[Extracted records]
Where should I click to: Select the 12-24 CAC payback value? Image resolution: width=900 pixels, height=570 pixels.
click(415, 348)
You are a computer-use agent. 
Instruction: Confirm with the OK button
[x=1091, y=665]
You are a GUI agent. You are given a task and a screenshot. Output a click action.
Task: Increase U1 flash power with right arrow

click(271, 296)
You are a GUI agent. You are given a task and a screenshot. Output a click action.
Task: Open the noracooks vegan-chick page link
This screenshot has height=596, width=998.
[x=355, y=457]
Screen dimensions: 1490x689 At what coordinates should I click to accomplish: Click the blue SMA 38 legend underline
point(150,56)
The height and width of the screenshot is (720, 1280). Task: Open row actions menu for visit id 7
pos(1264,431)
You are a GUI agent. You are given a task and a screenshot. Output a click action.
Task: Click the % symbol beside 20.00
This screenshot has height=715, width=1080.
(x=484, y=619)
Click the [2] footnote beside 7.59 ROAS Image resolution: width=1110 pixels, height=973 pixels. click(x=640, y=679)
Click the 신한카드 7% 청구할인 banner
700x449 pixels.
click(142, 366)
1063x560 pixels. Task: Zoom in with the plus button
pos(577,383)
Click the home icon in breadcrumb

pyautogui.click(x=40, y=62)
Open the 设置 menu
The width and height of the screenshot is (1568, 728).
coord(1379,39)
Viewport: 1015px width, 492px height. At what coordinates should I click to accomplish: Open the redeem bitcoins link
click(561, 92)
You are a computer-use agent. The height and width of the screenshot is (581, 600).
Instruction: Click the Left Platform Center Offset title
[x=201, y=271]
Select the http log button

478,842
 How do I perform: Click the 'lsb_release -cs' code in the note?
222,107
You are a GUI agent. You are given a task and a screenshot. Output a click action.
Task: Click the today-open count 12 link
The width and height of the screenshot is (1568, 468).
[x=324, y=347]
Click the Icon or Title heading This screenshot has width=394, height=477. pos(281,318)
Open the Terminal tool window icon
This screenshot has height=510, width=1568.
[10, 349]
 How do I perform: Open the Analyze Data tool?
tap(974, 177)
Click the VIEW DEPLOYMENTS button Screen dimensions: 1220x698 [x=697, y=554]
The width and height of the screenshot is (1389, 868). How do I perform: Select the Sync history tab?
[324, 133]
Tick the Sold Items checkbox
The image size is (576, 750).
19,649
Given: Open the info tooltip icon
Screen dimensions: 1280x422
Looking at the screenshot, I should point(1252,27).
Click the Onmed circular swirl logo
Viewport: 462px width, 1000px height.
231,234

EXERCISE: Taking the line with "Viewport: 1015px width, 492px" as the first and the line with "Open the Terminal tool window icon" as the last, retype that stretch of the data above exactly, with no other lines.

REPLY:
Viewport: 1015px width, 492px height. At what coordinates should I click to accomplish: Open the redeem bitcoins link
click(561, 92)
You are a computer-use agent. The height and width of the screenshot is (581, 600).
Instruction: Click the Left Platform Center Offset title
[x=201, y=271]
Select the http log button

478,842
 How do I perform: Click the 'lsb_release -cs' code in the note?
222,107
You are a GUI agent. You are given a task and a screenshot. Output a click action.
Task: Click the today-open count 12 link
The width and height of the screenshot is (1568, 468).
[x=324, y=347]
Click the Icon or Title heading This screenshot has width=394, height=477. pos(281,318)
Open the Terminal tool window icon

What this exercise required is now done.